Exercise in teen years tied to reduced risk of death from all causes in adult women

(RxWiki News) If you needed another reason to get your teen daughter to drop the phone and get off the couch, here it is.

A new study found that women who exercised regularly as teens had a reduced risk of death in middle and old age — even if the women didn’t exercise regularly as adults.

"In women, adolescent exercise participation, regardless of adult exercise, was associated with reduced risk of cancer and all-cause mortality," wrote lead study author Sarah J. Nechuta, PhD, a professor at Vanderbilt Epidemiology Center in Nashville, TN, in a press release. "Our results support the importance of promoting exercise participation in adolescence to reduce mortality in later life and highlight the critical need for the initiation of disease prevention early in life."
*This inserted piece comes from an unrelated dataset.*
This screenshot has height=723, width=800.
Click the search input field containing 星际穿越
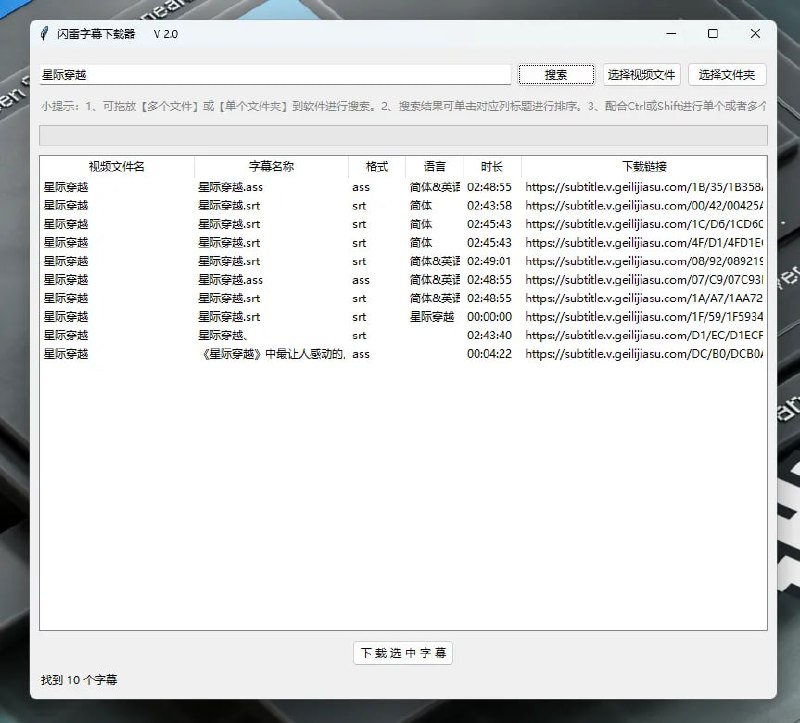click(x=275, y=75)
Using data from the Shanghai Women's Health Study (an ongoing study on women's health), Dr. Nechuta and team looked at data on about 75,000 adult women from China who were recruited between 1997 and 2000.

These women reported their exercise participation between ages 13 and 19.

Dr. Nechuta and team also conducted interviews to collect data about current health-related issues, such as cancer.

In the 15 years after these women were recruited, 5,282 deaths occurred among these women.

Dr. Nechuta and team found that the women who had exercised less than 1.33 hours per week as teens had a 16 percent lower risk of death from cancer compared to the women who didn’t exercise at all as teens.

This group also had a 15 percent lower risk of death from all causes.

The women who exercised more than 1.33 hours per week as teens had a 13 percent lower risk for death from all causes, while the women who exercised both as teens and as adults had a 20 percent lower risk of death from all causes.

The authors noted that this study may contain errors because the women were recalling exercise at an earlier life stage. Lifestyle exercise, such as biking or walking to school, was also not included.

Patients should always speak to a doctor before starting a new exercise program.

This study was published in the July issue of Cancer Epidemiology, Biomarkers & Prevention.

The National Institutes of Health funded this research.

No conflicts of interest were disclosed.